[Work task] Wherever "project" shows up in the records below, copy the whole line.

[Supplied material]
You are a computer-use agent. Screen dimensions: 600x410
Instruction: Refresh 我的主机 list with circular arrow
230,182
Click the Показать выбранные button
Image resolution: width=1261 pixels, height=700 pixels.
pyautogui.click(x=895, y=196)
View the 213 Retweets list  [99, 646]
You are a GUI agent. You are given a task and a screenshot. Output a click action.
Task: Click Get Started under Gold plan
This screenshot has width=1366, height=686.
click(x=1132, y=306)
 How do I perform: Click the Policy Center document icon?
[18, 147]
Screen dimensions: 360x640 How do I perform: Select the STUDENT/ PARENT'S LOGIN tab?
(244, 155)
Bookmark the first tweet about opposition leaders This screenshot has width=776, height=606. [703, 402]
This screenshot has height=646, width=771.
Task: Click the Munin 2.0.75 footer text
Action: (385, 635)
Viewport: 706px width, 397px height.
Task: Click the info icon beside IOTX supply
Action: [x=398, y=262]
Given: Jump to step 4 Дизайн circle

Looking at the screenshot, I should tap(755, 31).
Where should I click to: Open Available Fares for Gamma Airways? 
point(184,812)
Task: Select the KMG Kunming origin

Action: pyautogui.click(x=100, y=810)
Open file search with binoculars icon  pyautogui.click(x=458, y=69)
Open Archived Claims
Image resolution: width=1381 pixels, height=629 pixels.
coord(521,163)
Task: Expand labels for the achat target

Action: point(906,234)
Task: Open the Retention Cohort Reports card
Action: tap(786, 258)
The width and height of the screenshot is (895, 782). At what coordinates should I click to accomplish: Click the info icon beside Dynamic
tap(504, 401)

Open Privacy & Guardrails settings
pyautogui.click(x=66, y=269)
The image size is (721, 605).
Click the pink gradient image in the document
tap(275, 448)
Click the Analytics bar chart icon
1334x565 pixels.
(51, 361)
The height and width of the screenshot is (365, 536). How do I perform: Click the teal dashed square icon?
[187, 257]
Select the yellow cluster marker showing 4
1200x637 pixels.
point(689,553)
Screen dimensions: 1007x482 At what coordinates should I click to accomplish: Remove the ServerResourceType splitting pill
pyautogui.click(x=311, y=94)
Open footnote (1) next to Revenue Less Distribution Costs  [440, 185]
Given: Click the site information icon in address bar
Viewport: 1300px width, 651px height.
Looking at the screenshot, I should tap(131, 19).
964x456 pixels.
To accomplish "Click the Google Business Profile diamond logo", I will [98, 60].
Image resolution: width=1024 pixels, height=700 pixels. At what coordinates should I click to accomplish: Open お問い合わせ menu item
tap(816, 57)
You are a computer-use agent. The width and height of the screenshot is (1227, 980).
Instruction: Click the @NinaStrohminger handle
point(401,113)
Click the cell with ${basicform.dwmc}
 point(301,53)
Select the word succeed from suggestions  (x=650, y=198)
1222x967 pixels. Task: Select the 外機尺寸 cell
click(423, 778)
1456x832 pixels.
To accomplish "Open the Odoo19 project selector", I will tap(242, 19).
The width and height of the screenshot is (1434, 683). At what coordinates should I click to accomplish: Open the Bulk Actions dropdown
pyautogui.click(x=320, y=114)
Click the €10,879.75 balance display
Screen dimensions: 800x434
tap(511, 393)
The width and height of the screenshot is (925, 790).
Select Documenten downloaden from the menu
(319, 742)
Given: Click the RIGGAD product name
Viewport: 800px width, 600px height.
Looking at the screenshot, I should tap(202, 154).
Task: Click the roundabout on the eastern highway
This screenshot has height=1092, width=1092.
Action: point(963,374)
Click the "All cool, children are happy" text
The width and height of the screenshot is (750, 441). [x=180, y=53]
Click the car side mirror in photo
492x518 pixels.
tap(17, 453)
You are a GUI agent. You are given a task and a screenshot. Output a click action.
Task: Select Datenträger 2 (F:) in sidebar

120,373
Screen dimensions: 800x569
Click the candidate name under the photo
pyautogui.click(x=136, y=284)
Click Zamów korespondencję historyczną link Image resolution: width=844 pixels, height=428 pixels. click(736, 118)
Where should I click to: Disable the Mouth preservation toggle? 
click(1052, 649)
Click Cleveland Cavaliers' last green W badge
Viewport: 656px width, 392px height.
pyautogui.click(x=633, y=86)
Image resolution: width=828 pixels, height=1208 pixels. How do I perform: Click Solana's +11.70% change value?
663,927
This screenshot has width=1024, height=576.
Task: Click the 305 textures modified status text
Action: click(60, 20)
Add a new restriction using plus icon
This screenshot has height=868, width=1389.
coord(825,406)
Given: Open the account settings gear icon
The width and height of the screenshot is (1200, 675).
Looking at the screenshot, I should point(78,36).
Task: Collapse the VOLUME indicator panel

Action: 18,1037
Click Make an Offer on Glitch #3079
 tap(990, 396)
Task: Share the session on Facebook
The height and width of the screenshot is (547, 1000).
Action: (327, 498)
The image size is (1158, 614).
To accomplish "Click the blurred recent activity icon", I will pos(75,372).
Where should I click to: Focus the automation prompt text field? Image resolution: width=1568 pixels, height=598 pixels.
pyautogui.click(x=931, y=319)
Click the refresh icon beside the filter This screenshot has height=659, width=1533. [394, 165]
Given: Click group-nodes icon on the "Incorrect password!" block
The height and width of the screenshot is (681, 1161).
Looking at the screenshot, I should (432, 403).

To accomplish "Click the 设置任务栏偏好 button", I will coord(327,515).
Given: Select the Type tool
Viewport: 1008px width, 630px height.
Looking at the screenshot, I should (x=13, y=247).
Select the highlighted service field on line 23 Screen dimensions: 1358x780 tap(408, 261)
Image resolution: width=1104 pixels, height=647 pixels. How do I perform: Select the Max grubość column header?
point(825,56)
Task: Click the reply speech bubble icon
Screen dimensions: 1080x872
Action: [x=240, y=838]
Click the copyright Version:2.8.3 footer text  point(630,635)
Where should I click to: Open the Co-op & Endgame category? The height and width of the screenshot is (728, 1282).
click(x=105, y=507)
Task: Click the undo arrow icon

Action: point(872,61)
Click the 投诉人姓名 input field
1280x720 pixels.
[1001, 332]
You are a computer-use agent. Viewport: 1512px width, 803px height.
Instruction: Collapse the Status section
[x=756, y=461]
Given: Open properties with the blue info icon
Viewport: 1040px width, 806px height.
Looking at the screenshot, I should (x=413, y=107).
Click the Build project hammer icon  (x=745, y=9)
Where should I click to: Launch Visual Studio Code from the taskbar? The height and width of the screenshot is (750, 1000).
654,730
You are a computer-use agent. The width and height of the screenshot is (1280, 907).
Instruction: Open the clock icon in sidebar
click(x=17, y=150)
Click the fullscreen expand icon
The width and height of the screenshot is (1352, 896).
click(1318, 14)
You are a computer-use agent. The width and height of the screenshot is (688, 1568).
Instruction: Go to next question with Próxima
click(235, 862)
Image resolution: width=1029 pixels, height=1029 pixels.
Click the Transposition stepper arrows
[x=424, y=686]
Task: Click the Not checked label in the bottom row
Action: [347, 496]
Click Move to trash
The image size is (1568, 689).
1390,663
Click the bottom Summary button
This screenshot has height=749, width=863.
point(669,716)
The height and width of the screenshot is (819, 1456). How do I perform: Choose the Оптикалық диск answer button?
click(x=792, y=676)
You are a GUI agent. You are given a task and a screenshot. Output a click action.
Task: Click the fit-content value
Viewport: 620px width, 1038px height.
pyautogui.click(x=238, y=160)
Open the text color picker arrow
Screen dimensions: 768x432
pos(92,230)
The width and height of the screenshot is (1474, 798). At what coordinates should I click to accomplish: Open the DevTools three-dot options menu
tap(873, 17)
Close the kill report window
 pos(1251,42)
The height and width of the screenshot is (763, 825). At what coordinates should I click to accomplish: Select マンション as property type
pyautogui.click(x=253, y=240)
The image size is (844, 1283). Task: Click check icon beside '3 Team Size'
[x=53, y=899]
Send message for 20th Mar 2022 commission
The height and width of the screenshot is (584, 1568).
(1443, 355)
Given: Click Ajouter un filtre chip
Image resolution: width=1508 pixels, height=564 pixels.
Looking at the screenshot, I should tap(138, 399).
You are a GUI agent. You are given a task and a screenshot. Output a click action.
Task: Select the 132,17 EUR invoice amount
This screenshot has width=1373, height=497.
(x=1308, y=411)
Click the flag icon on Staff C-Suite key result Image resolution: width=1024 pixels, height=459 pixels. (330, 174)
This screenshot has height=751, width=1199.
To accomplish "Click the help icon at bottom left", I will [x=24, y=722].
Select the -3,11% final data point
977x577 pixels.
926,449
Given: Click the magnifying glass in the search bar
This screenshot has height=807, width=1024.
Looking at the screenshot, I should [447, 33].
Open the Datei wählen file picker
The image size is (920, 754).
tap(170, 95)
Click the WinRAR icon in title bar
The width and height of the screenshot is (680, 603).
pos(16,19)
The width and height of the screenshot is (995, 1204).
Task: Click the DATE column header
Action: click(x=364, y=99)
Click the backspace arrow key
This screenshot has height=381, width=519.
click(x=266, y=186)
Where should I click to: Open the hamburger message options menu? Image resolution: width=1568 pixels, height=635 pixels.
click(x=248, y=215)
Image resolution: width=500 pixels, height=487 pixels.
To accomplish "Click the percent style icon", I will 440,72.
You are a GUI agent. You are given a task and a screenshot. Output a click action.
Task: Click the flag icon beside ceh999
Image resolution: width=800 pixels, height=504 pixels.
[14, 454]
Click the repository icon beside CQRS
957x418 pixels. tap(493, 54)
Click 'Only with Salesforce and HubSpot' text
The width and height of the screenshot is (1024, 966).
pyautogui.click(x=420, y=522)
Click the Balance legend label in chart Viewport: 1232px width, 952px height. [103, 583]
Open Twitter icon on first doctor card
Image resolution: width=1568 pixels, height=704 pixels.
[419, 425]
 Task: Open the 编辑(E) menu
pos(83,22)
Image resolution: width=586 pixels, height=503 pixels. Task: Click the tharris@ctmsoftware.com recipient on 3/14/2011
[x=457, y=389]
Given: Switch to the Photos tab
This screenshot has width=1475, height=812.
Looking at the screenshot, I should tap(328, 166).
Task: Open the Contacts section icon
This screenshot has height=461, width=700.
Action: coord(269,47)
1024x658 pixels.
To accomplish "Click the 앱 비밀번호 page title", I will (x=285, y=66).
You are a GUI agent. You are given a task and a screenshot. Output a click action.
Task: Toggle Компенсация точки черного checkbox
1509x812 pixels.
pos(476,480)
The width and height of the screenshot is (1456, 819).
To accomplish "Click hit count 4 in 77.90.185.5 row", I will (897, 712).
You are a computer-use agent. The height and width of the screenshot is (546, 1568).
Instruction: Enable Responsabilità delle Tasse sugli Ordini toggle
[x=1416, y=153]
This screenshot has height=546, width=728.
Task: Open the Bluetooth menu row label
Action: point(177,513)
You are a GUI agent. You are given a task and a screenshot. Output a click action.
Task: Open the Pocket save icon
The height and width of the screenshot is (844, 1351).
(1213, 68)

[Output of the exercise]
To accomplish "Open the Odoo19 project selector", I will tap(242, 19).
Click the Build project hammer icon  (x=745, y=9)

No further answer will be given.